**What you need to do**
Find and copy each line of the listing below that has the word "Given" in it.
------------------------------------
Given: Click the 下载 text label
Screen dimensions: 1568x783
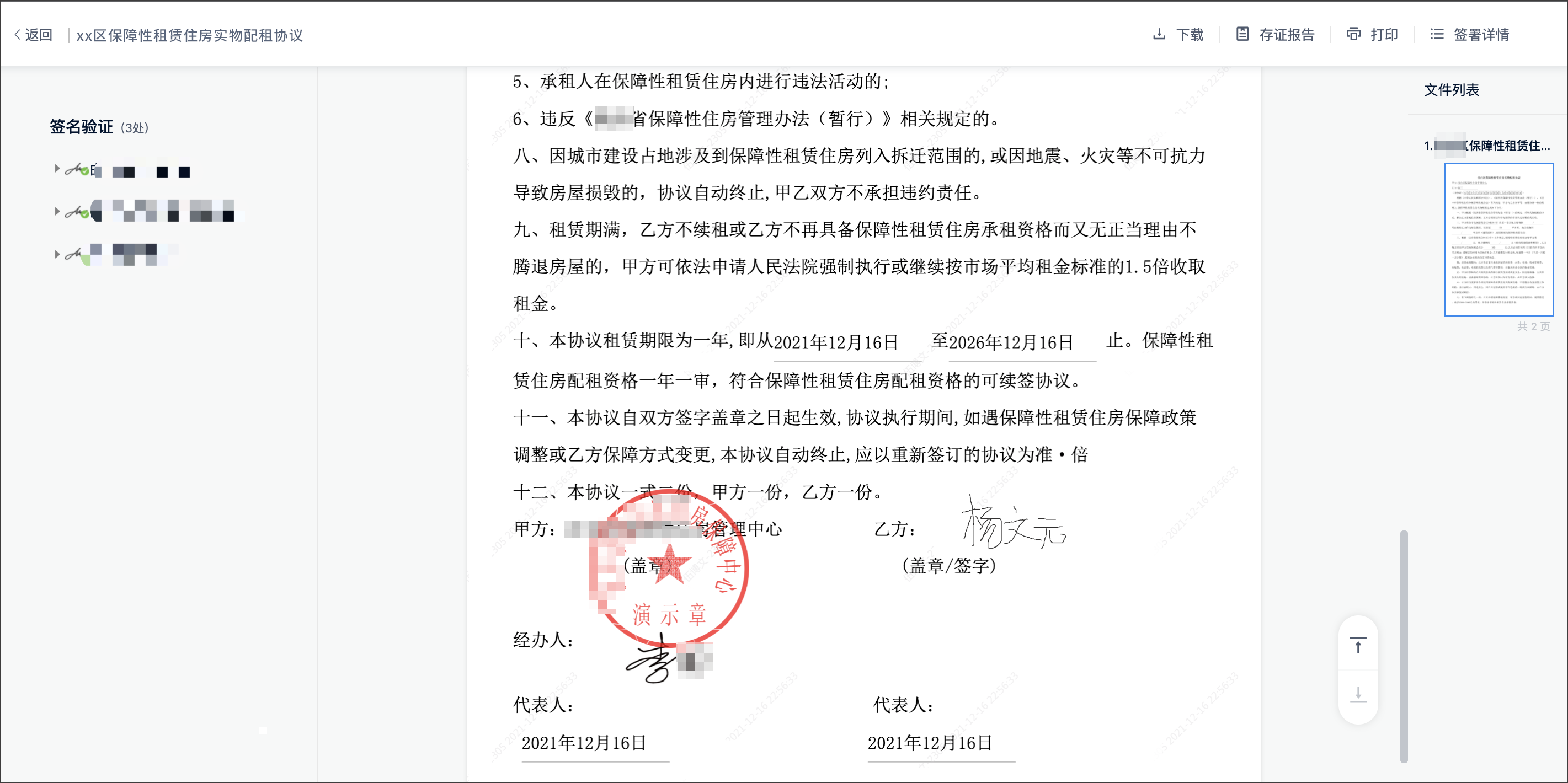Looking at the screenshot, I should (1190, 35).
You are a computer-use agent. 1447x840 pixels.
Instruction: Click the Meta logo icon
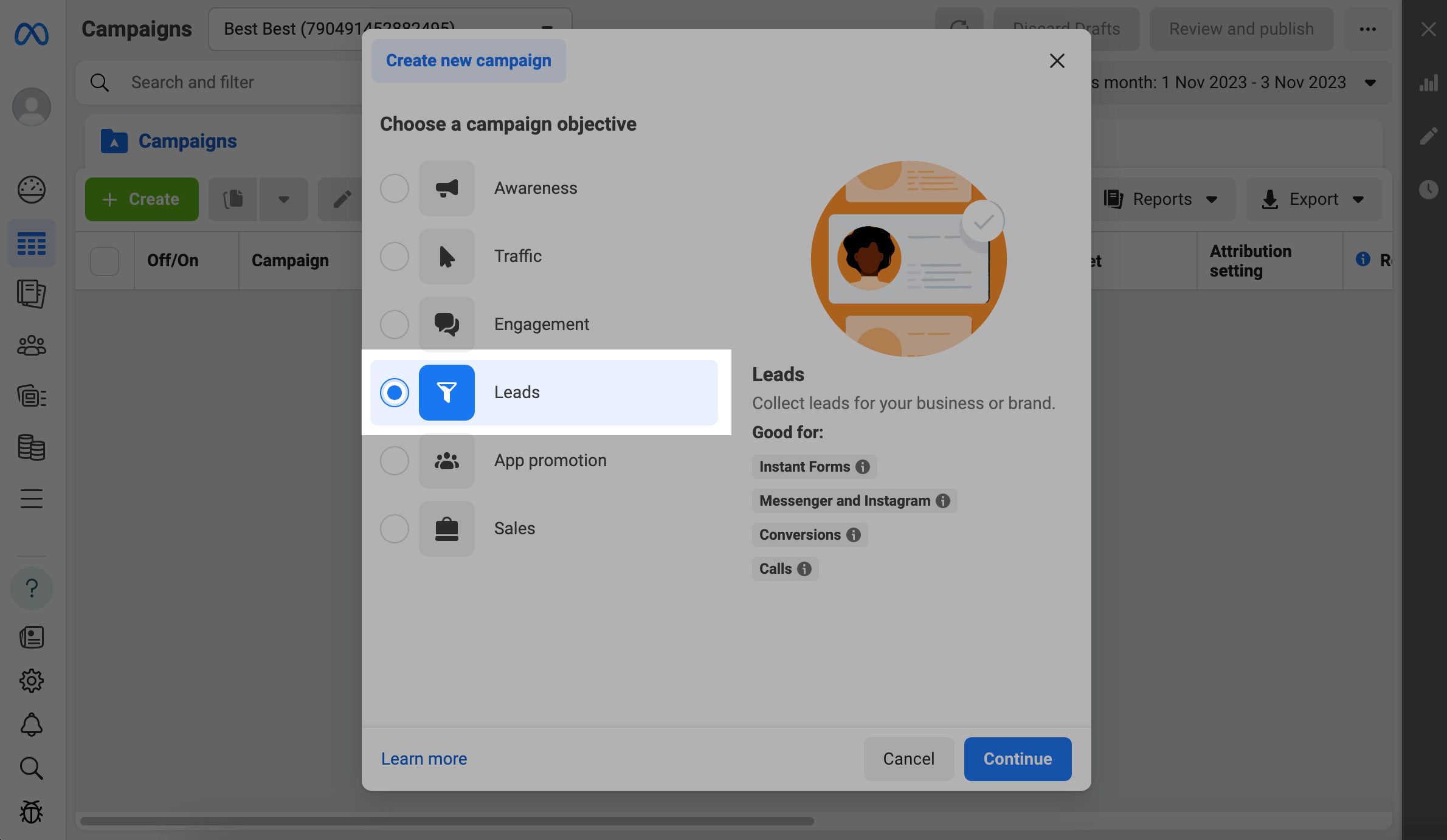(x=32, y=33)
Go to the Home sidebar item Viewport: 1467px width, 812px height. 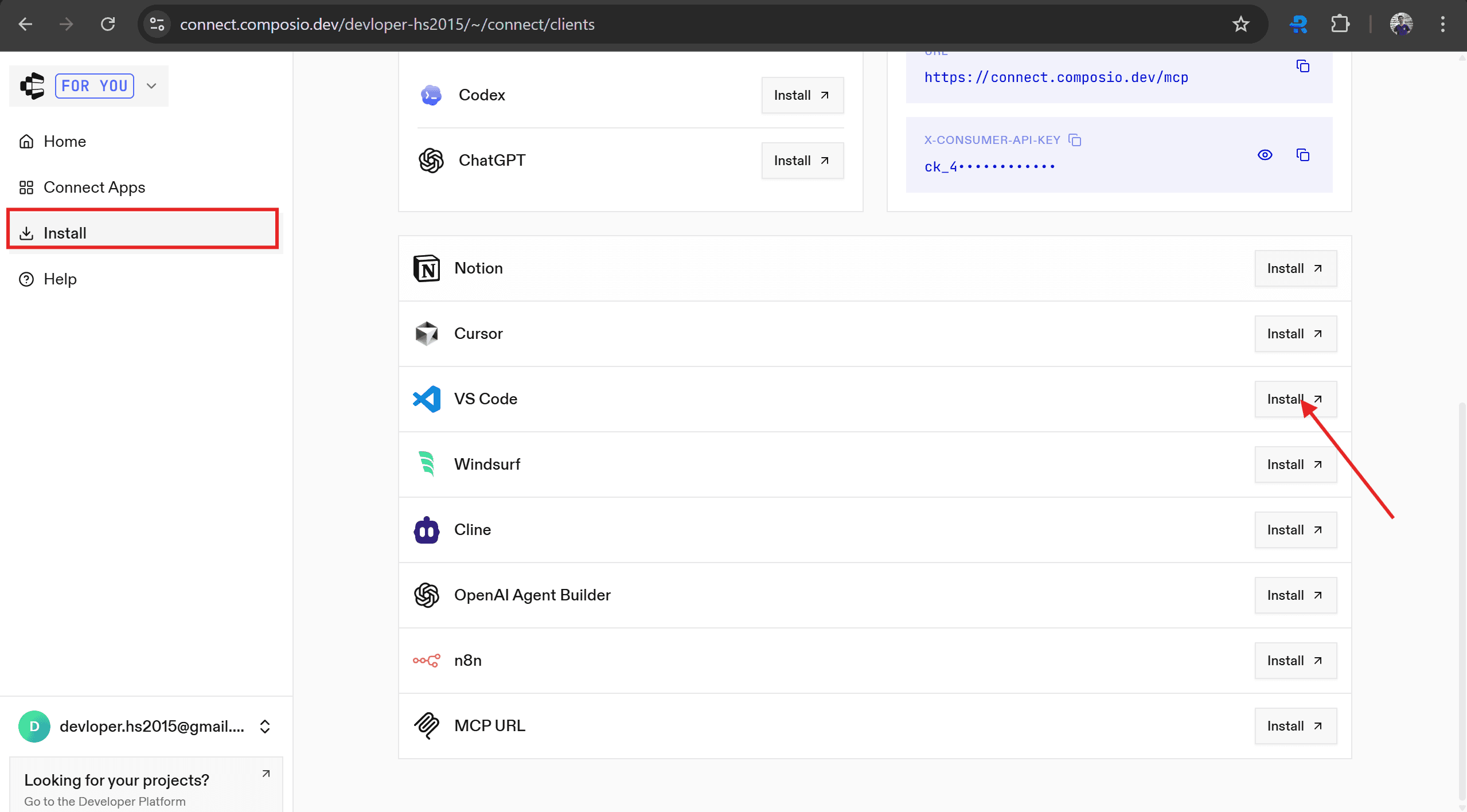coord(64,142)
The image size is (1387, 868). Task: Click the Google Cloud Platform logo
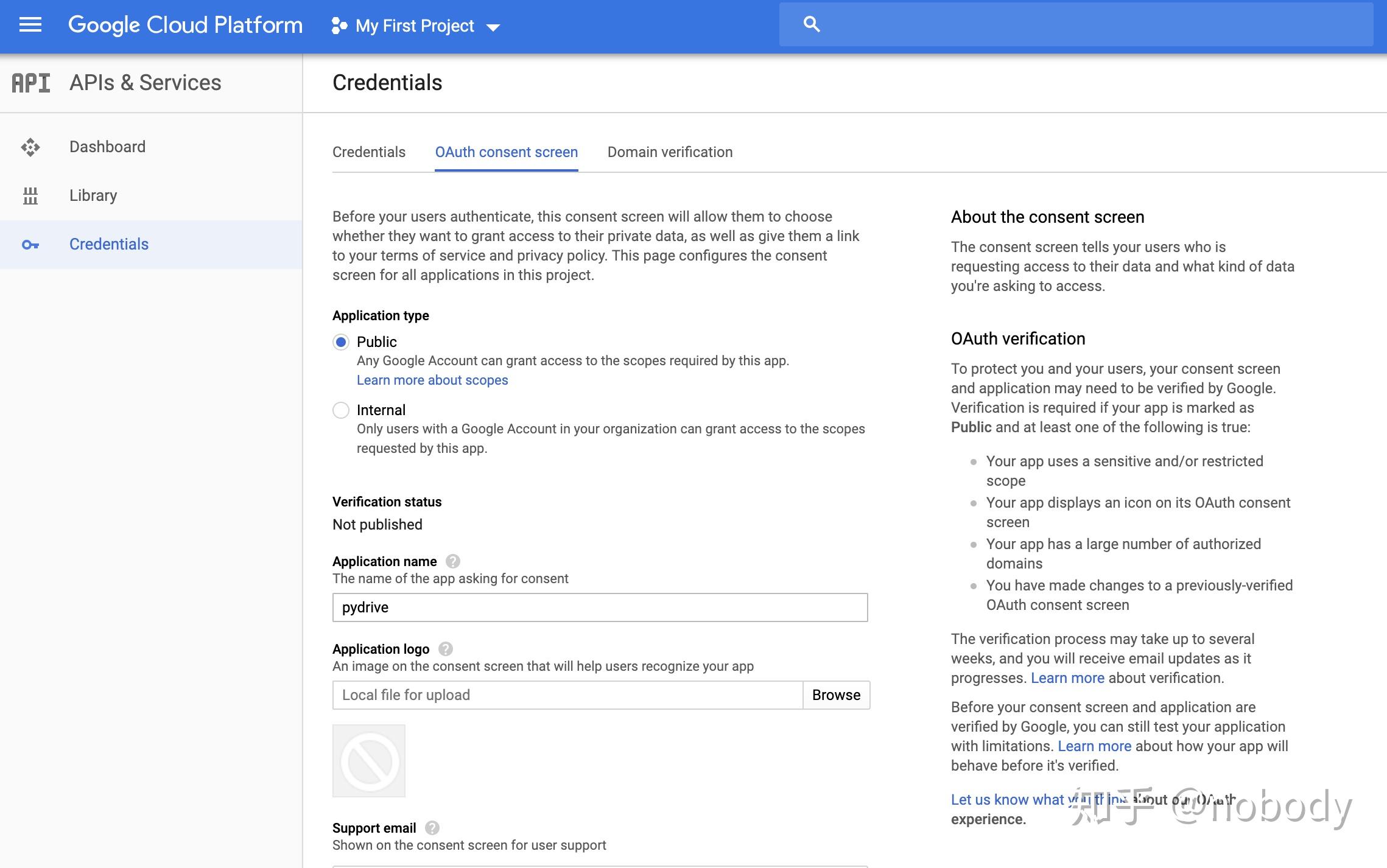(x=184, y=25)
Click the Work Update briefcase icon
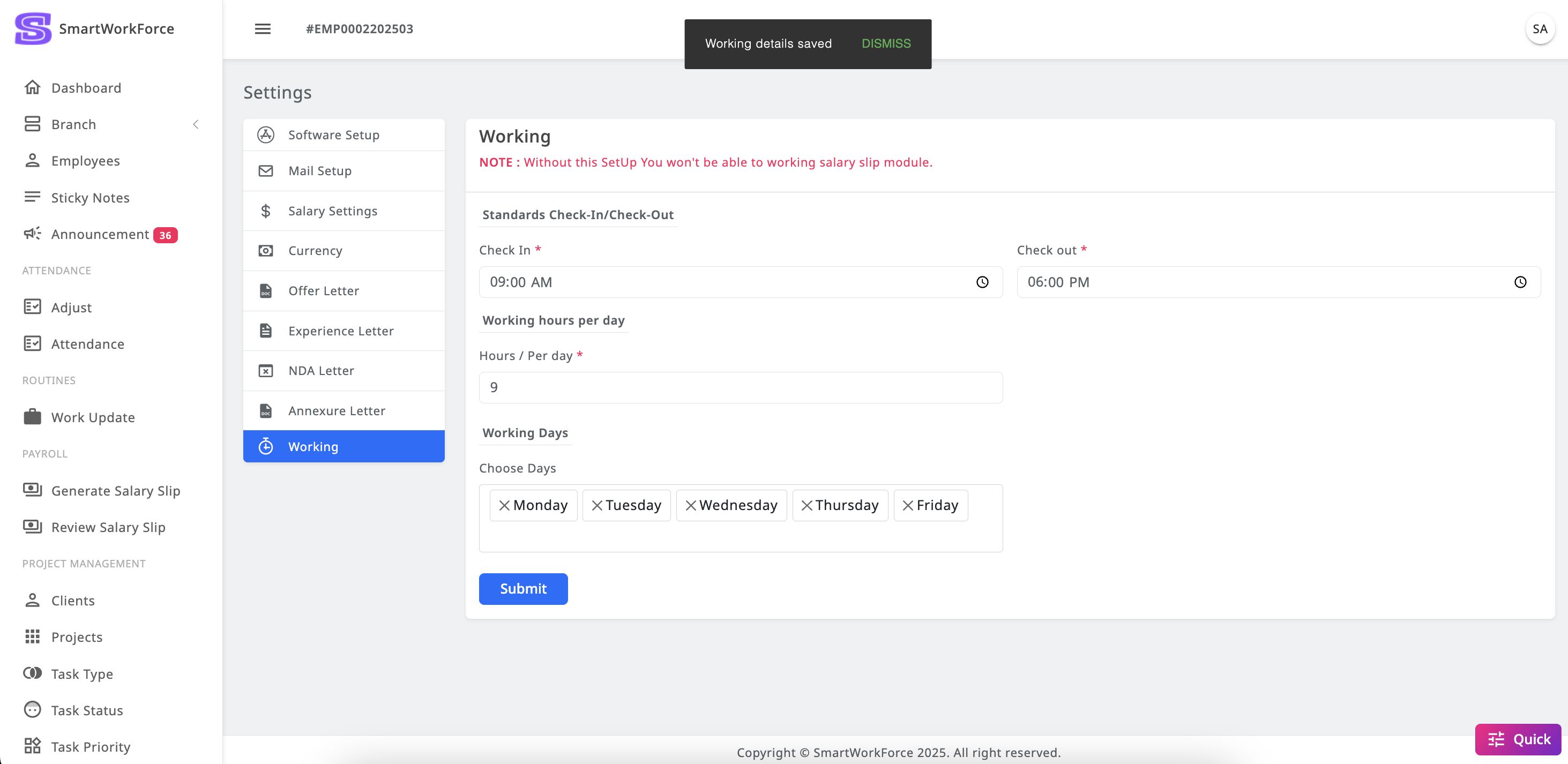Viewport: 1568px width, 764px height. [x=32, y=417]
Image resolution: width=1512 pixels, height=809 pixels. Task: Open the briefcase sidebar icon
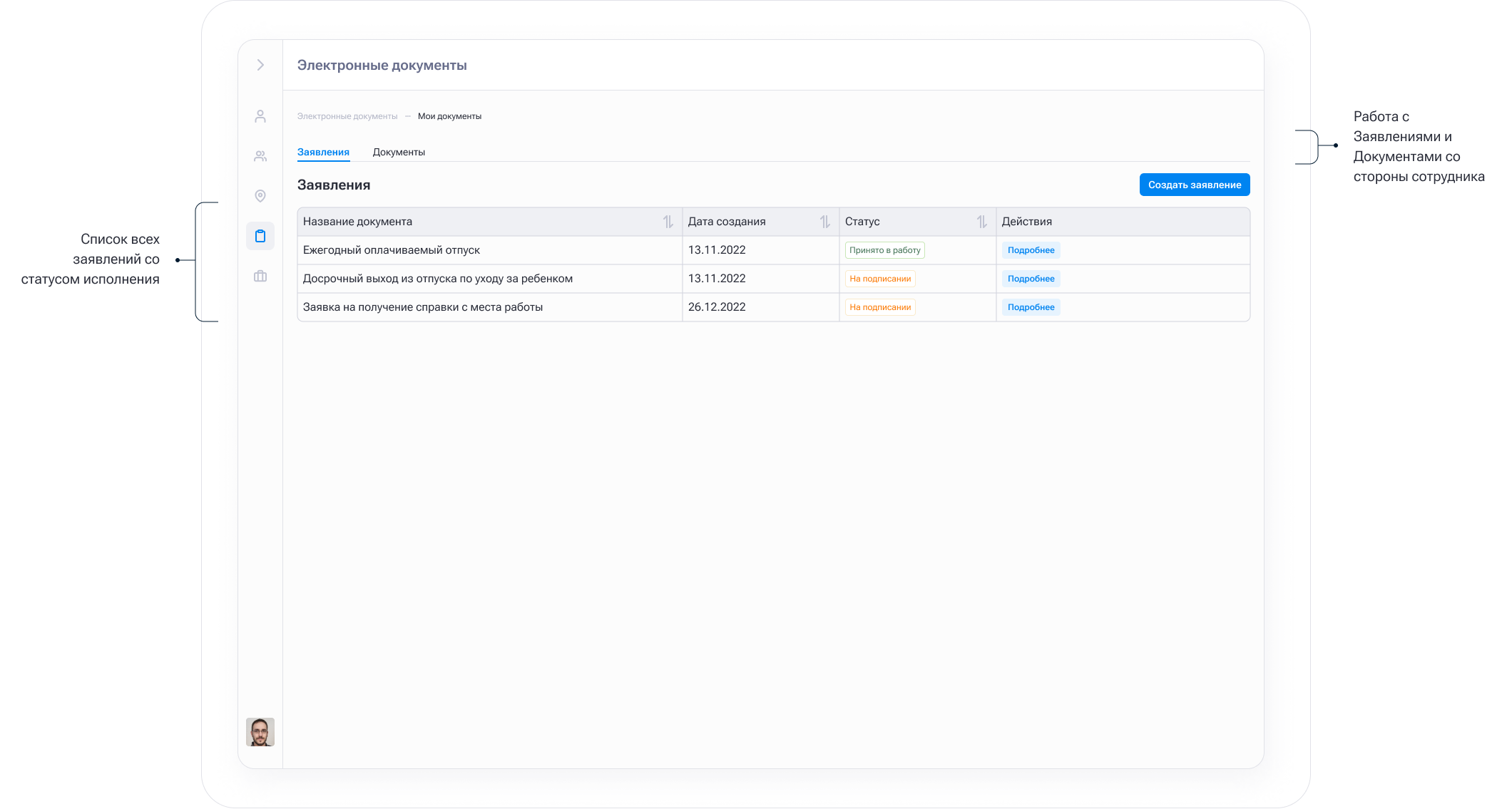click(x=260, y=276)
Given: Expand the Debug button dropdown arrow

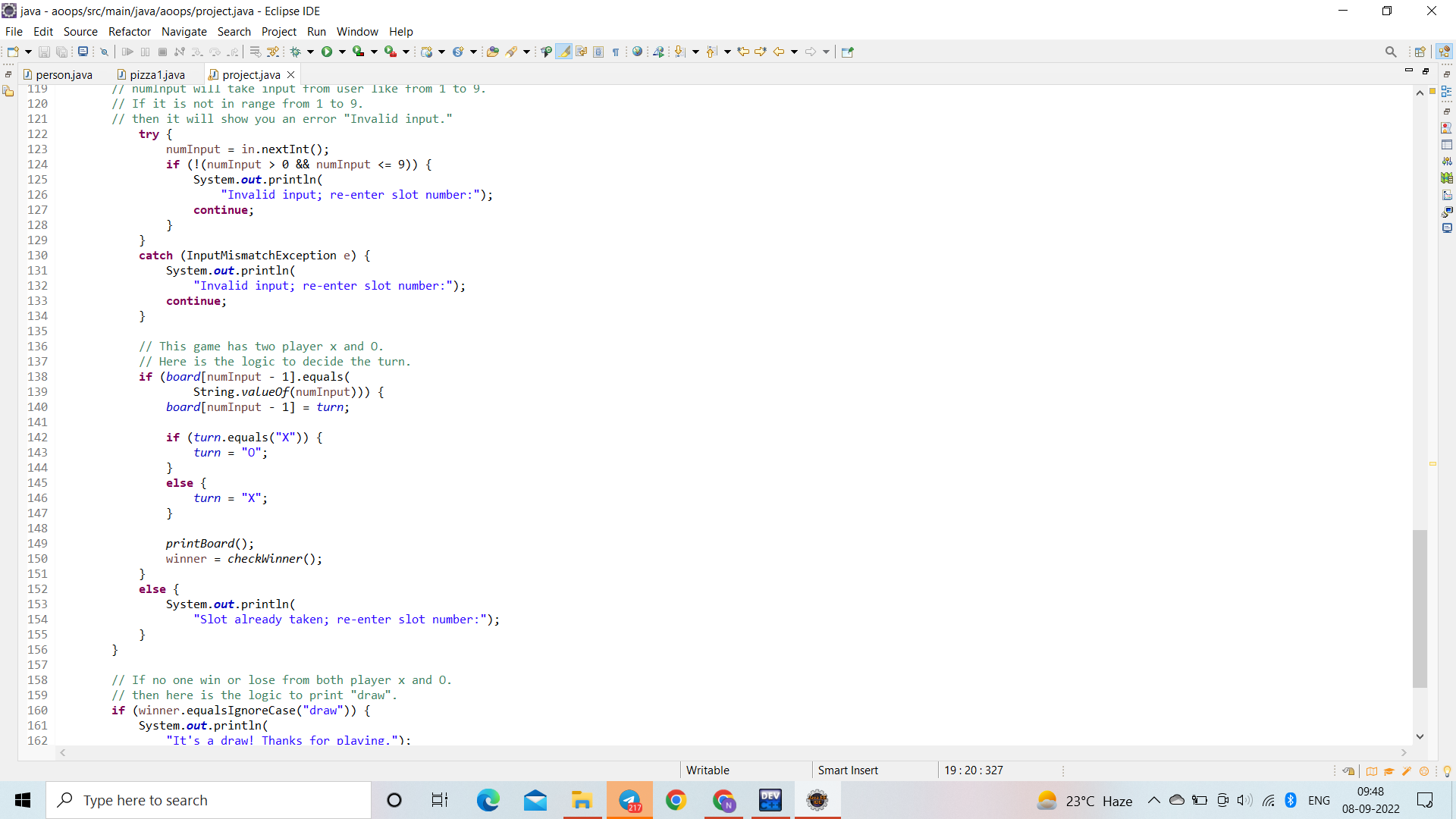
------------------------------------
**Answer section**
Given: Click the 下载 text label
Given: Expand the Debug button dropdown arrow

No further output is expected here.